EXERCISE: Once you reach the line containing "How do I perform: Open", return it and every line after it exactly, through the end of the records below, with no pictures.

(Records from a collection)
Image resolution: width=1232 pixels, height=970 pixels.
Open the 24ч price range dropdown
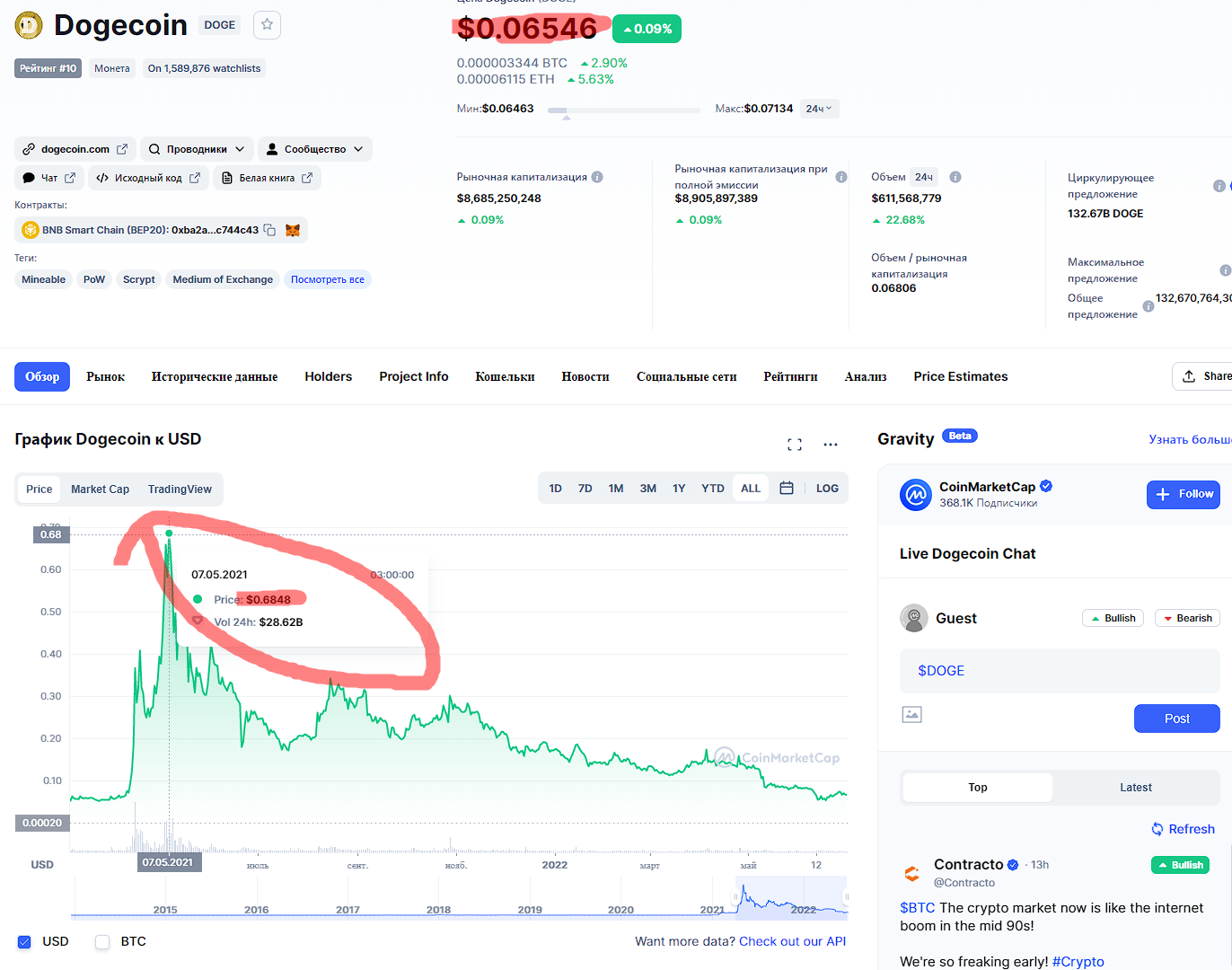tap(818, 109)
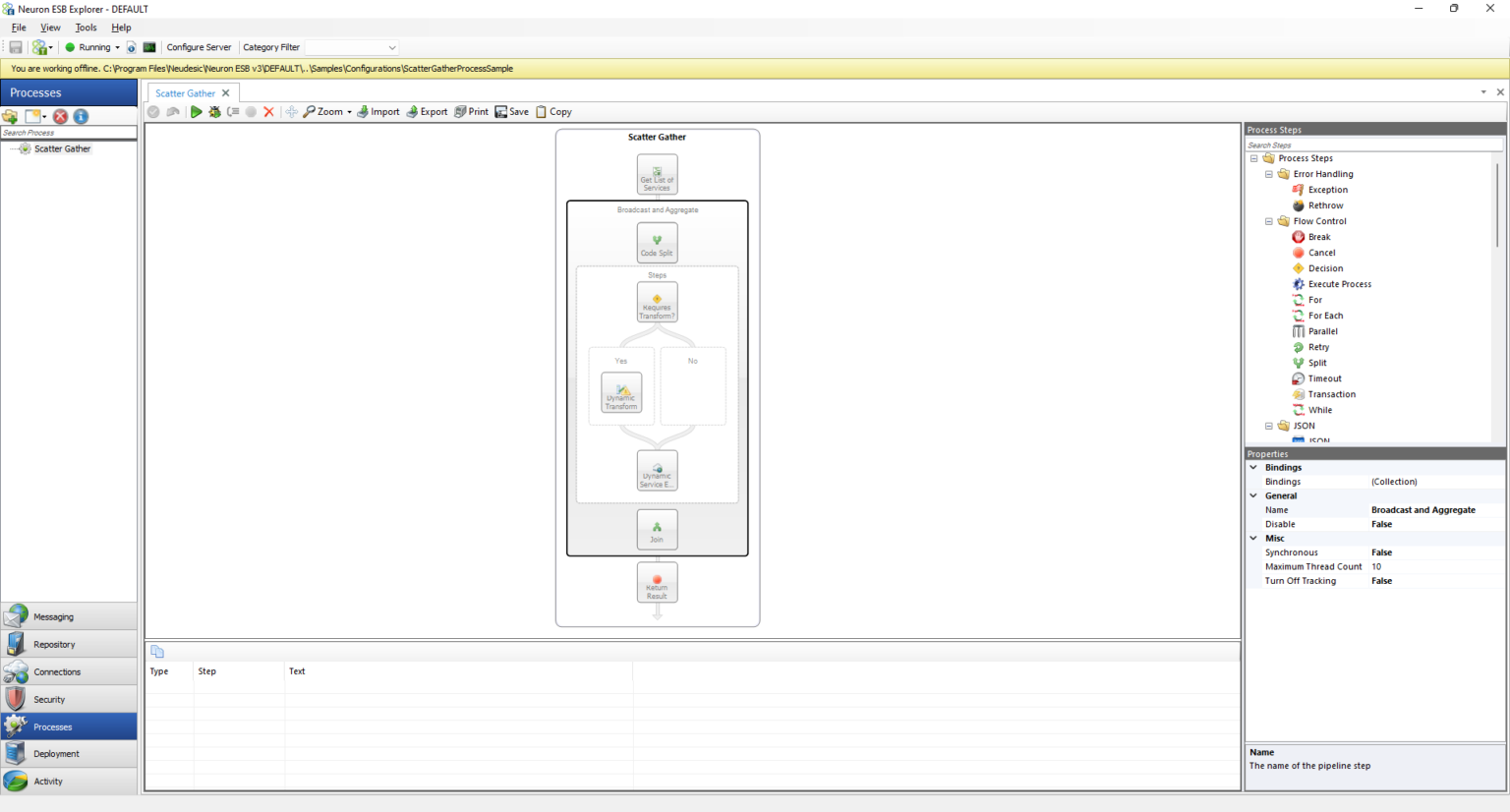Viewport: 1510px width, 812px height.
Task: Click the blue info icon under Processes
Action: click(81, 116)
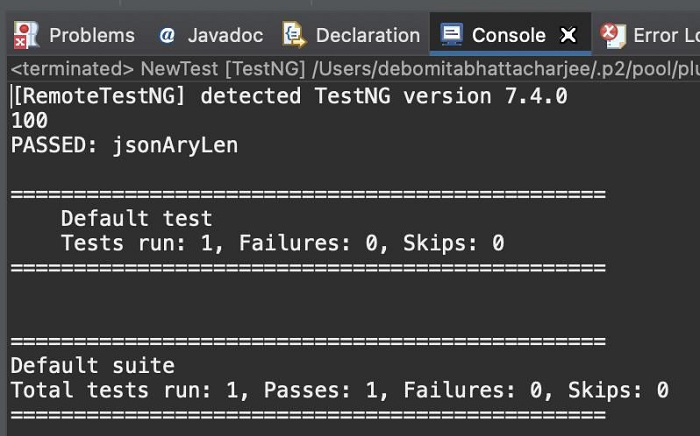Switch to the Error Log tab
Viewport: 700px width, 436px height.
click(665, 36)
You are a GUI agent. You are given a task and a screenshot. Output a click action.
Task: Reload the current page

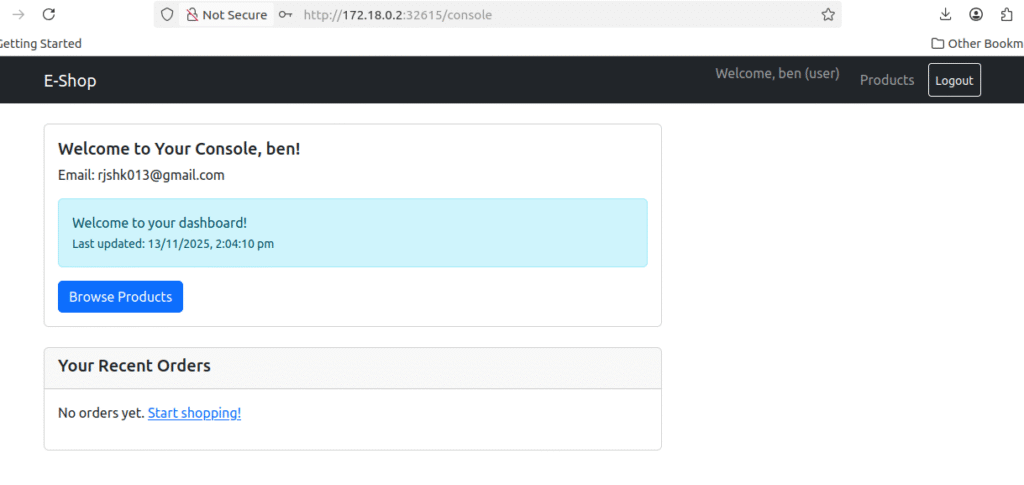pyautogui.click(x=48, y=15)

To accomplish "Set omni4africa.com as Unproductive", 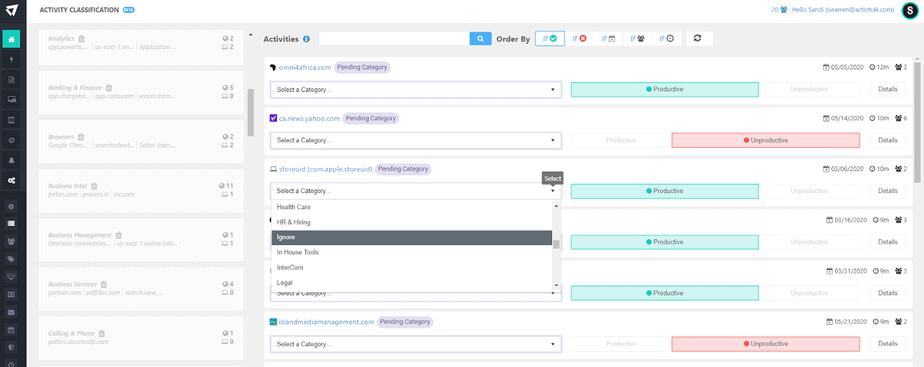I will (808, 90).

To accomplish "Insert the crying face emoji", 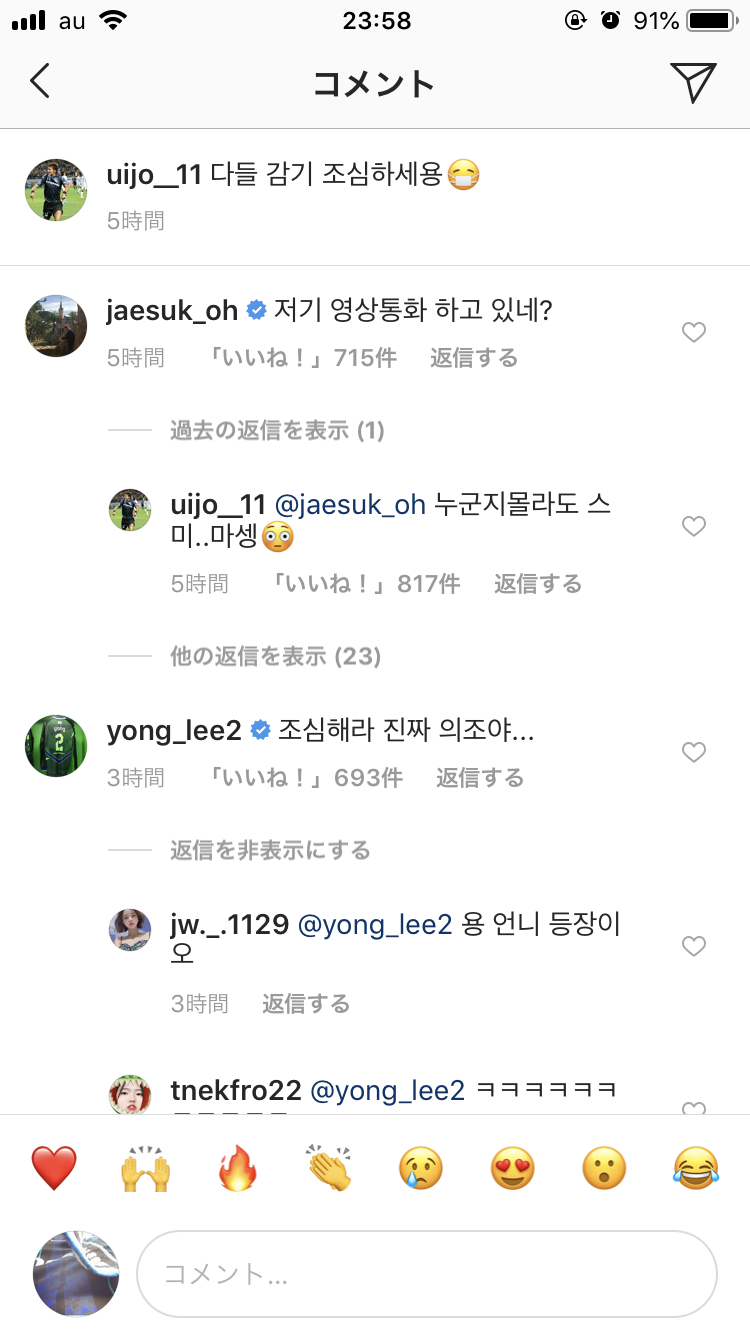I will click(420, 1168).
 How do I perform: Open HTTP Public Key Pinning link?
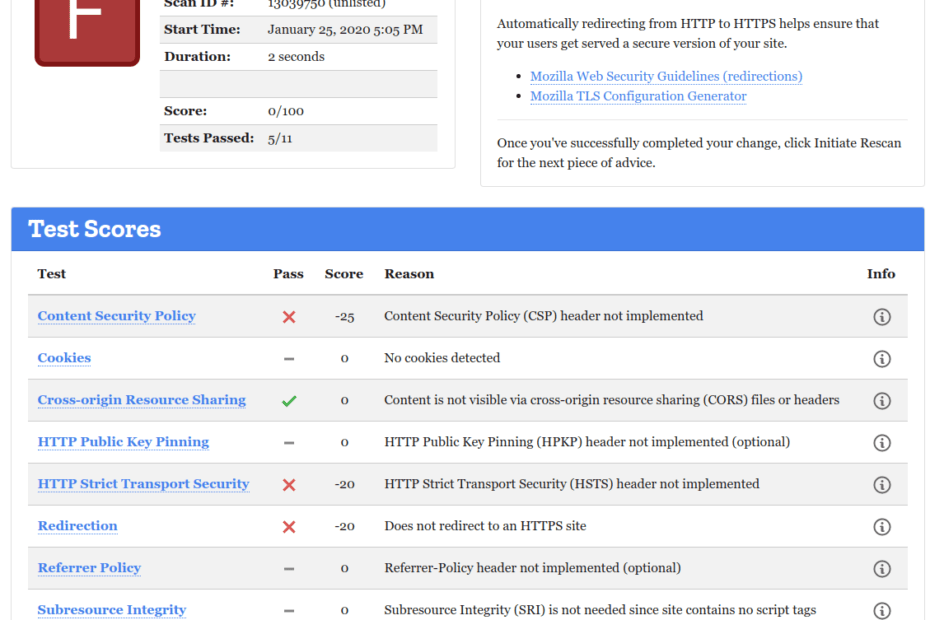tap(123, 442)
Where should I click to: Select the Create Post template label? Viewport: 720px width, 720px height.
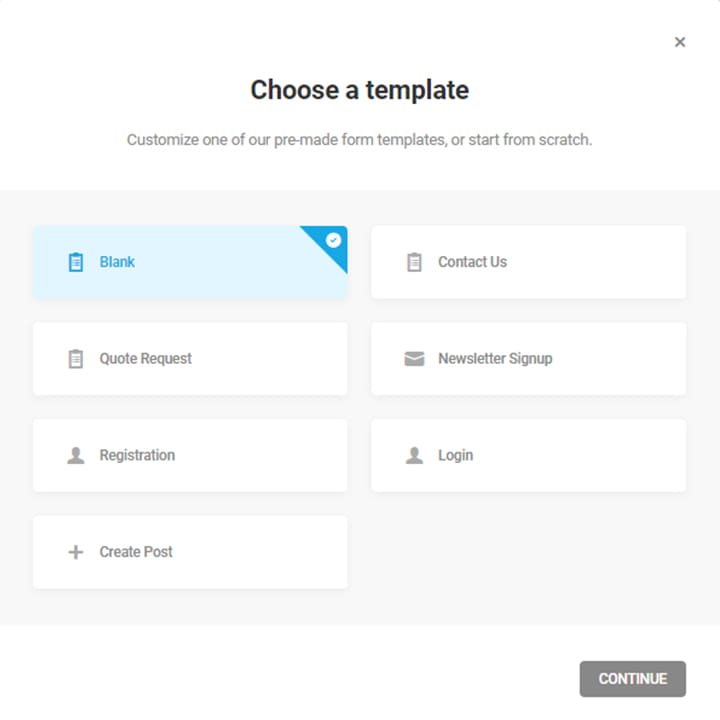(x=136, y=552)
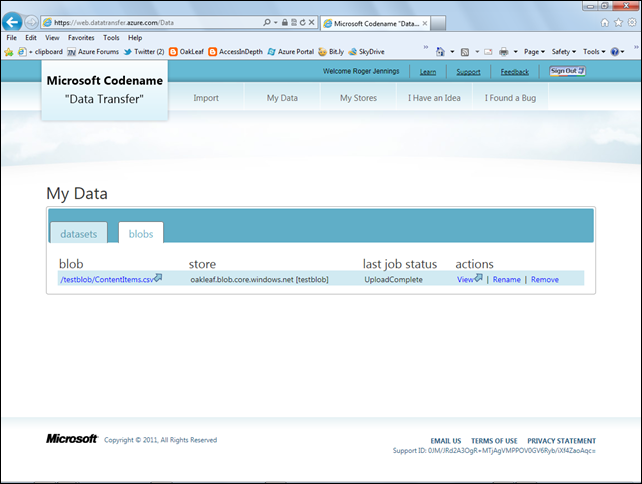Open browser settings gear icon
This screenshot has height=484, width=642.
point(631,22)
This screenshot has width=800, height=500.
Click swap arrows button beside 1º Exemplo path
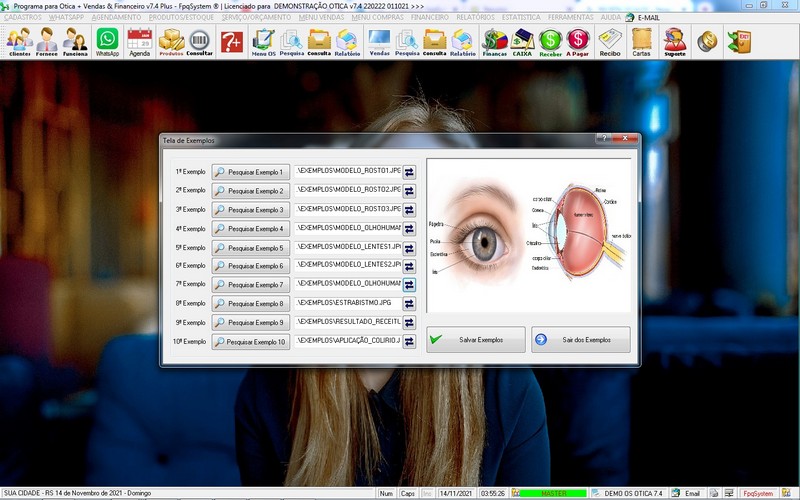pos(409,172)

REPLY:
 How do I perform: Open HTTP Public Key Pinning link?
tap(123, 442)
Where should I click to: Select the Create Post template label? Viewport: 720px width, 720px height.
(x=136, y=552)
Open browser settings gear icon
This screenshot has height=484, width=642.
point(631,22)
This screenshot has width=800, height=500.
Click swap arrows button beside 1º Exemplo path
pos(409,172)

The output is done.